Set problem: Give the records as a Markdown table with the columns Row and Line, one row per line with its number, and skip blank lines. Cover only the lines from the start of the records through the line that contains "Looking at the", including that line, and leave the pictures out.

Data provided:

——

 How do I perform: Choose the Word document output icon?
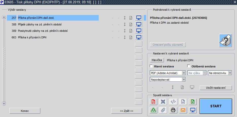point(183,102)
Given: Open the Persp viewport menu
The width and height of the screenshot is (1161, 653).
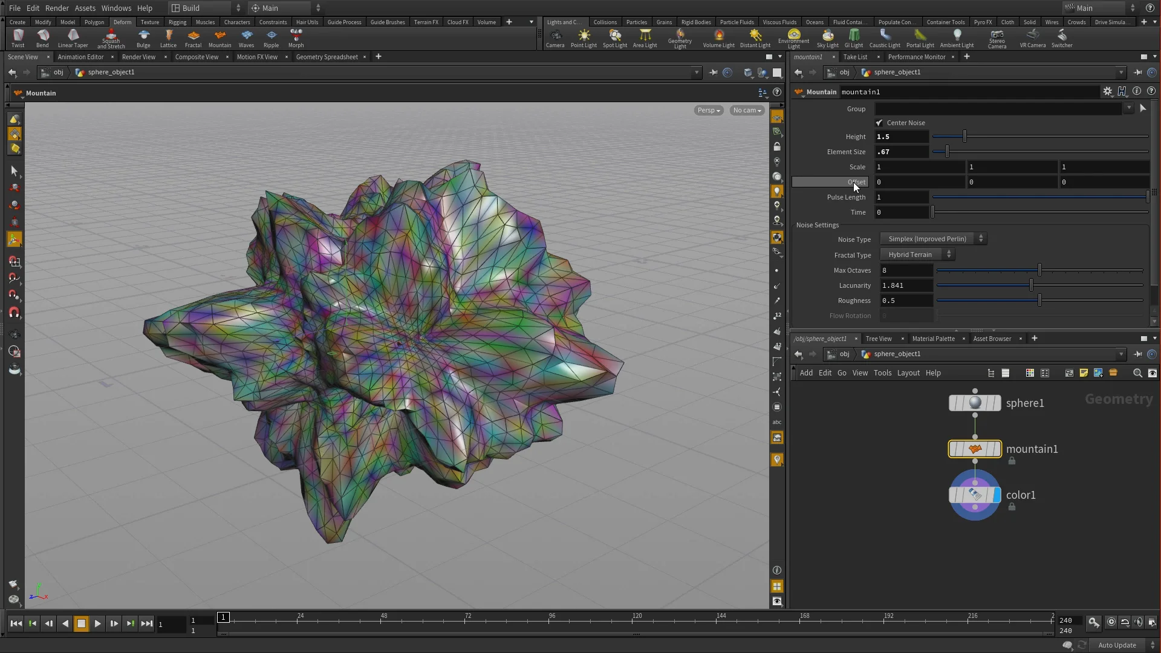Looking at the screenshot, I should click(x=708, y=110).
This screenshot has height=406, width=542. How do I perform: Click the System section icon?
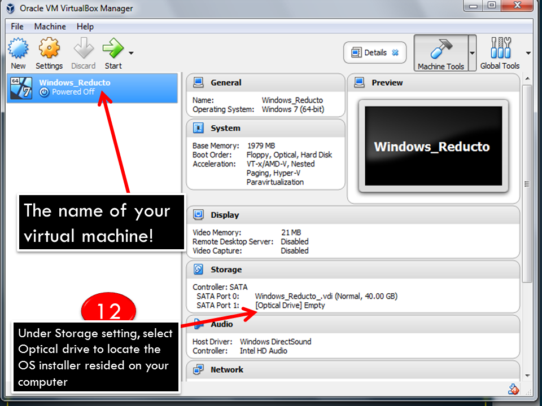pyautogui.click(x=198, y=128)
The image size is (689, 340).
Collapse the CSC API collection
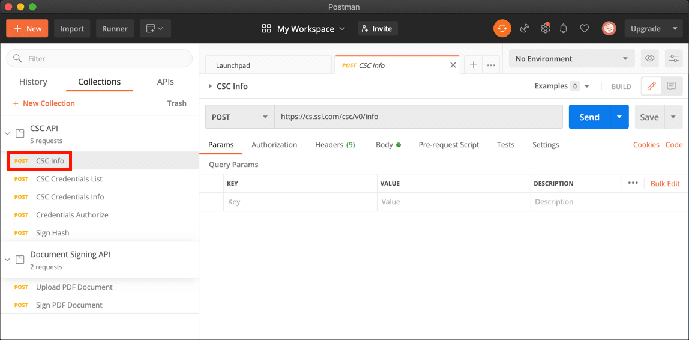[8, 133]
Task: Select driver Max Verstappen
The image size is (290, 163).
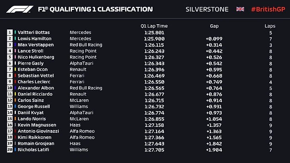Action: coord(34,45)
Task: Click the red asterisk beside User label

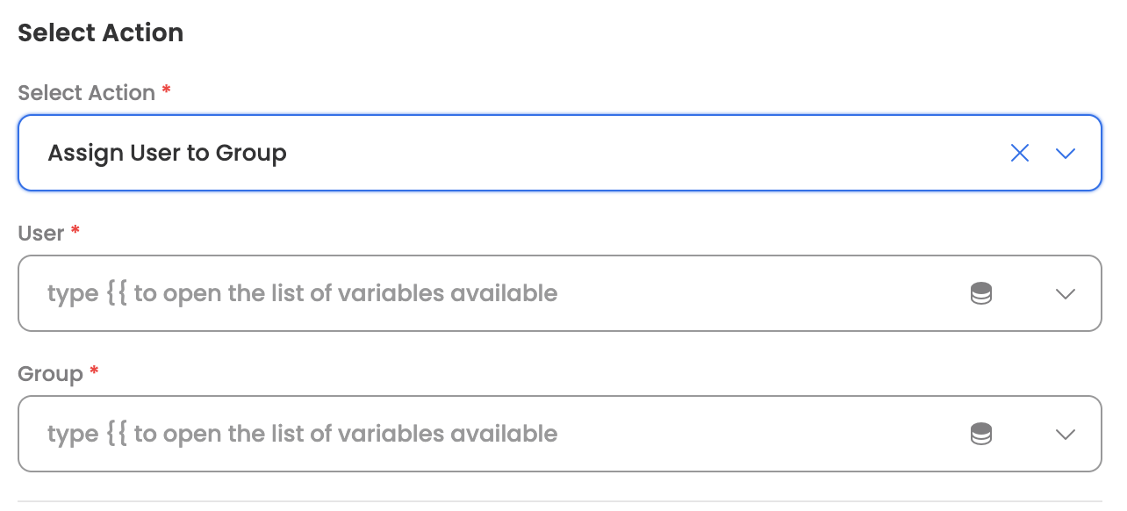Action: (75, 230)
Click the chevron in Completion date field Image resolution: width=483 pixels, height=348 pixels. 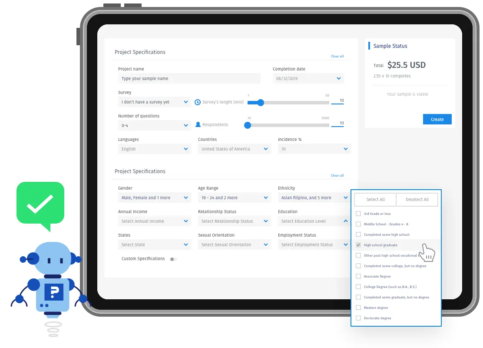point(338,78)
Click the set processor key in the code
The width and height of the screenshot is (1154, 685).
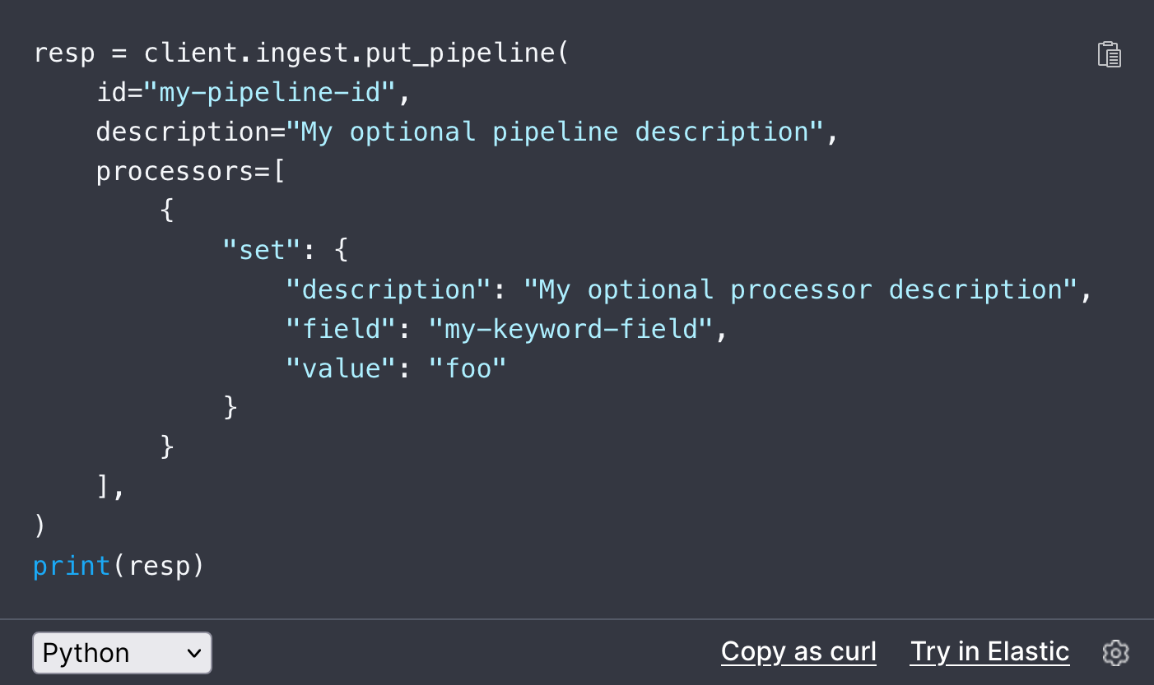(258, 249)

——

Answer to the exercise:
| Row | Line |
|---|---|
| 1 |  How do I perform: Choose the Word document output icon? |
| 2 | point(183,102) |
| 3 | Given: Open the Persp viewport menu |
| 4 | The width and height of the screenshot is (1161, 653). |
| 5 | Looking at the screenshot, I should click(x=708, y=110). |